甚至到现在黎星沉还是不太敢相信,也没有准备好,觉得像在做梦一样。
这次之后,他们还会再见吗。
黎星沉在心里问自己。
……
支教人员是被临时通知要走的,很多人行李都没有好好收拾,自己带了一年多的学生也没再叮嘱几句。
江从那时候刚好在带队执行维修通讯基站电缆等基础设施的任务,回来得到消息赶到校门口的时候,都不知道客车已经走了多久了。
他就站在黎星沉等他的那个位置,望着路口的方向,良久静立,胸口闷闷堵着,又绵密的有点疼,说不上什么滋味儿。
杨浪从后面过来,叹了口气,手拍上他肩膀,“从哥,你到底想的什么?”
这么多年,谁都不会比他更清楚江从的挣扎,他把自己困在笼子里,对黎星沉的感情,日复一日,年复一年。
他不明白,无论如何,两人再遇到了这不是好事吗?
江从眼里涌着复杂的情绪,深沉而又晦暗不明,他喉头微滚,隔很久才回答杨浪的问题,低声地说:“我想让她过好。”
夕阳染红满山遍野,高大的黑色背影几分难言的落寞。
……
深城在南方,离支教地区还是很远的,一行人坐客车到中转,再坐高铁,第二天临近中午到达深城高铁站。
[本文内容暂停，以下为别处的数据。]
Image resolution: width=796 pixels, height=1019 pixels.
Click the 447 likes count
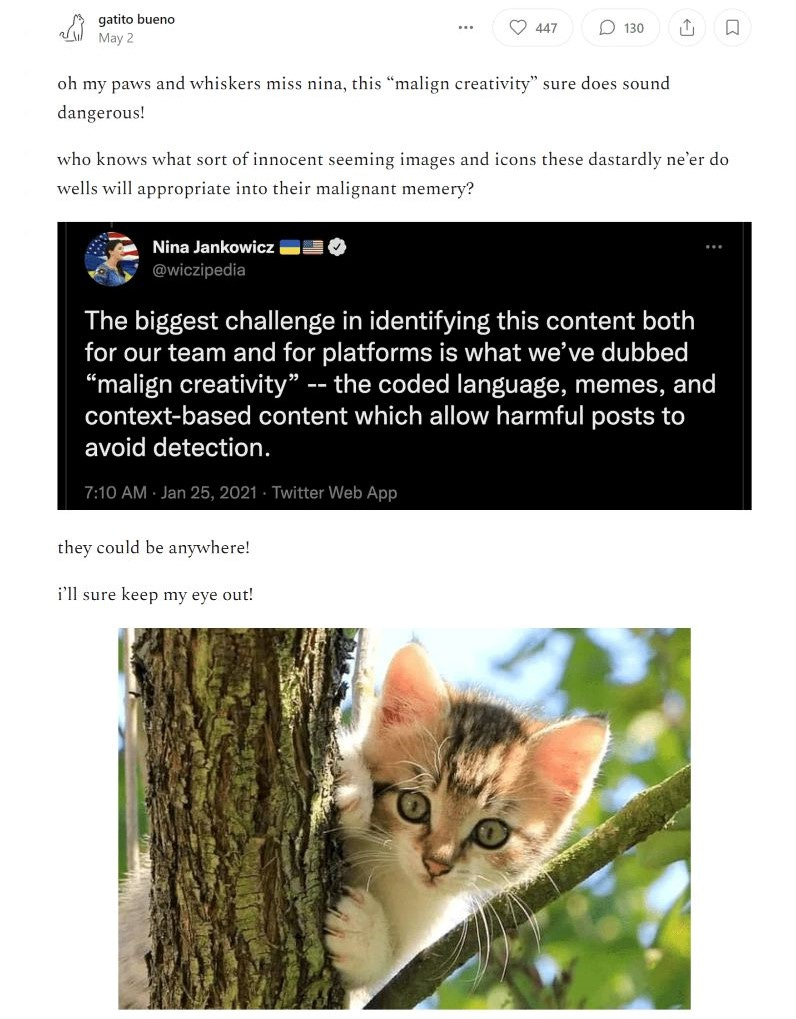coord(546,28)

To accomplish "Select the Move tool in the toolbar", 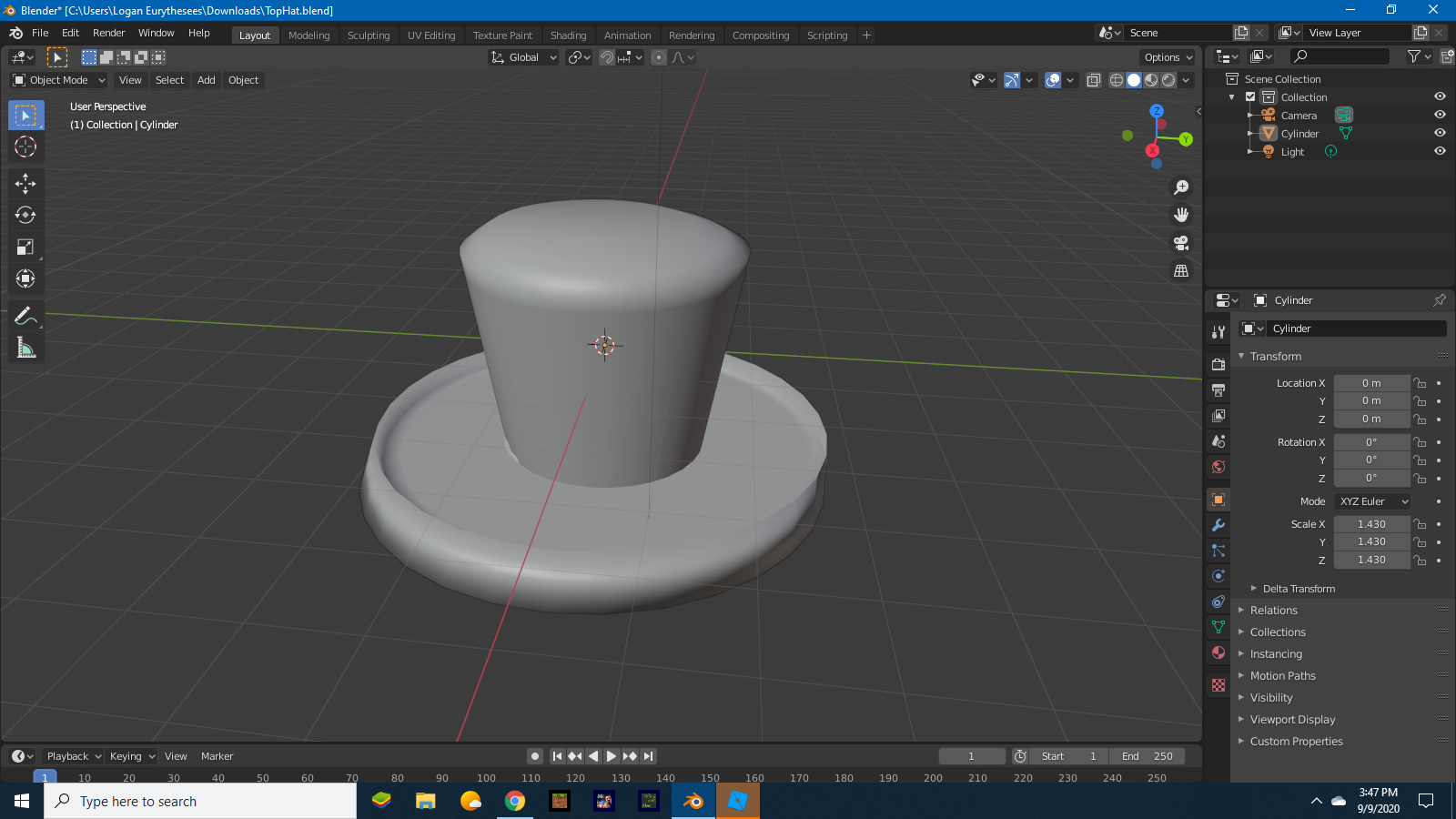I will pos(25,184).

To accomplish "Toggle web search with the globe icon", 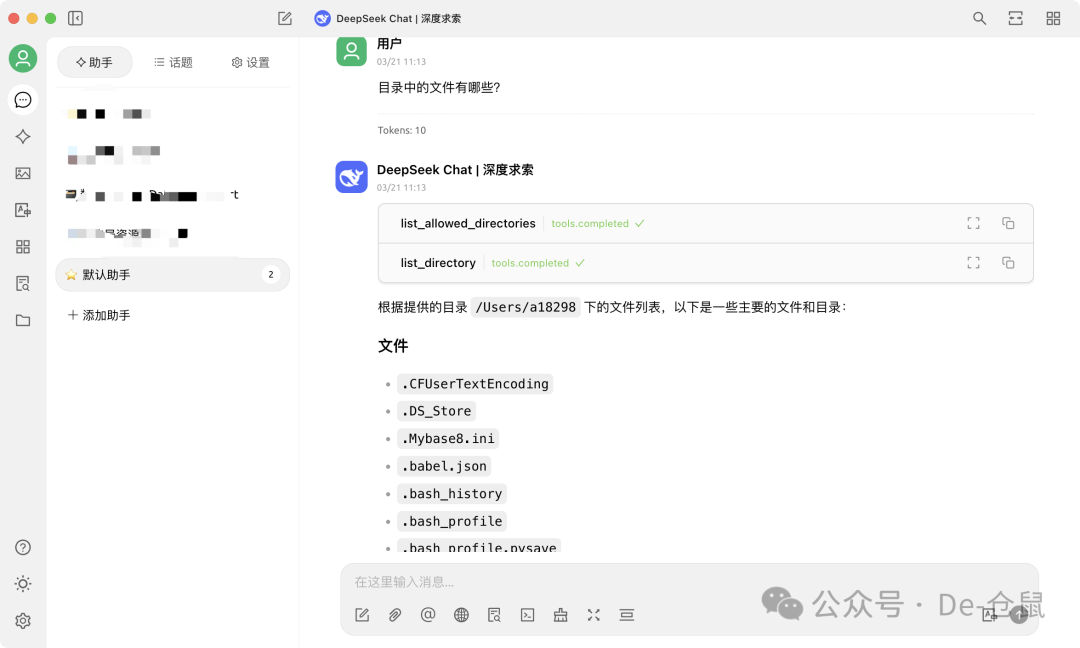I will [x=461, y=615].
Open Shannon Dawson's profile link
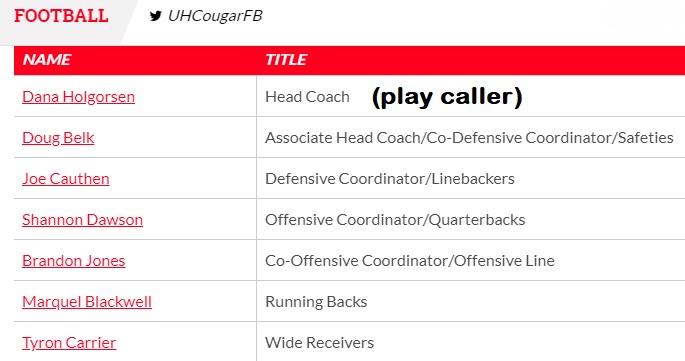685x361 pixels. [x=83, y=219]
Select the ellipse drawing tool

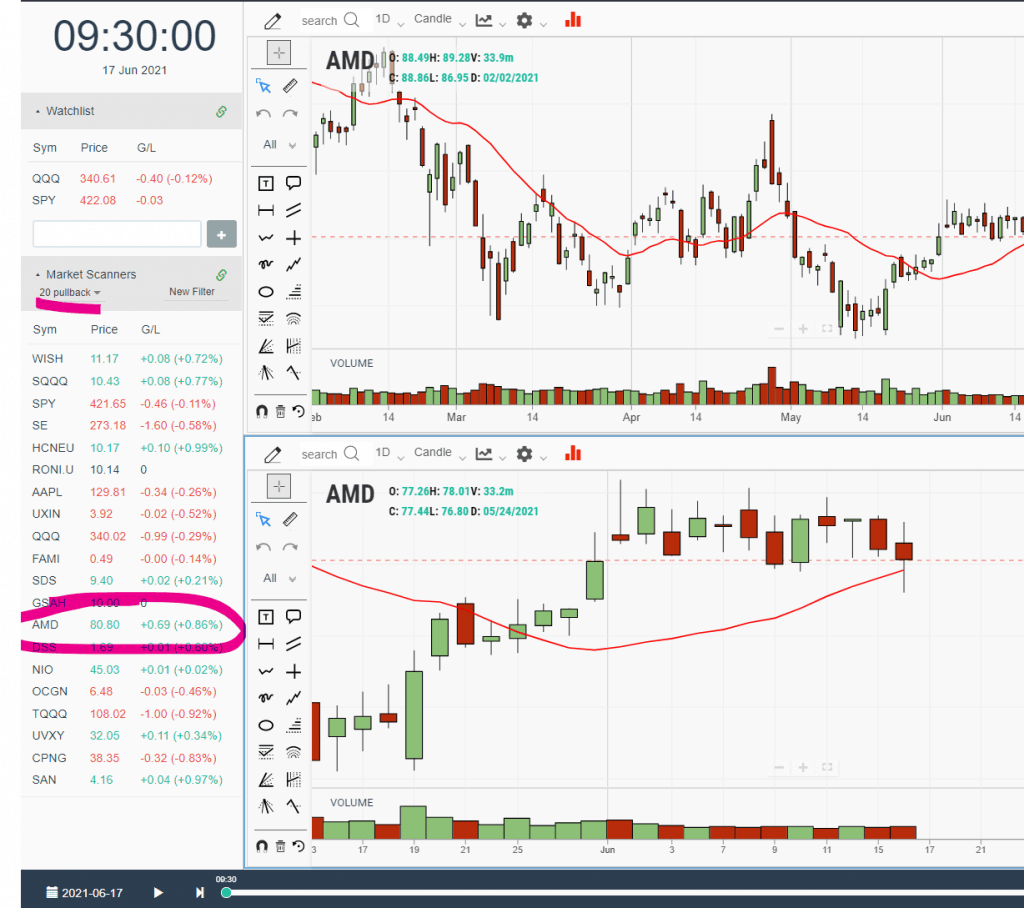[265, 291]

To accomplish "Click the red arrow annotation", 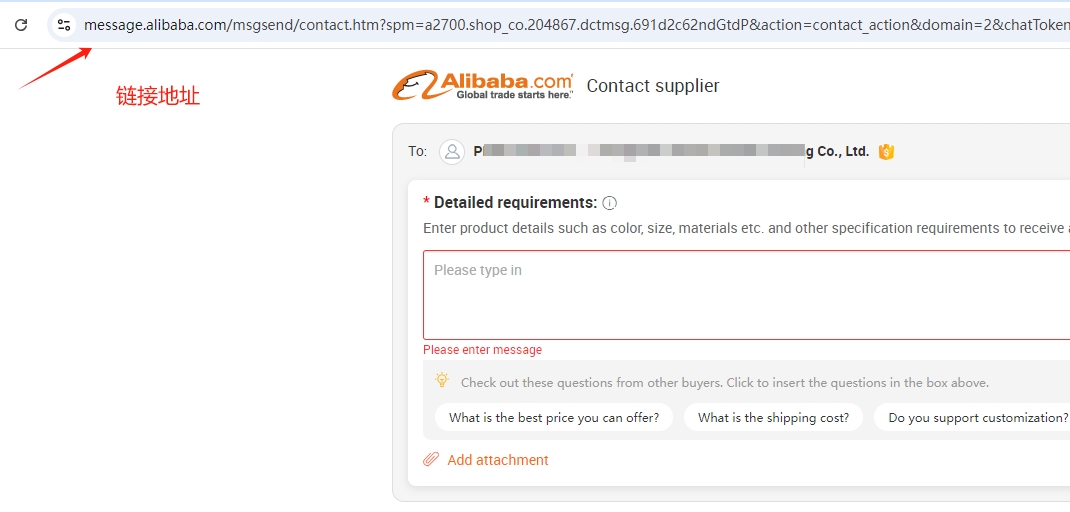I will click(x=55, y=68).
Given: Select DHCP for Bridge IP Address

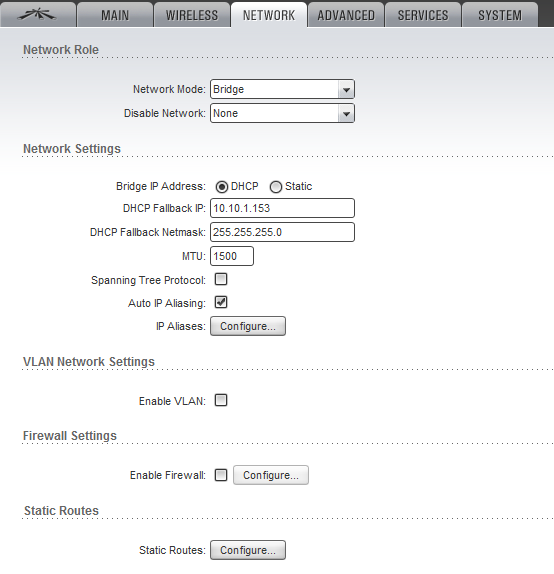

黎星沉大四保了研,留在深城大学硕博连读,那时候安淮情已经毕业找工作了,她大部分时间也要实习工作,为了方便就没再住校,安淮情是本地人,但不想住家听唠叨,两个人就在外面合租了房子。
出了高铁站,和其他老师道别后,两人打了辆的士。
旅途奔波劳累,高铁上也没睡好,安淮情靠着车窗眼皮都睁不太开,黎星沉则是昨晚压根没睡。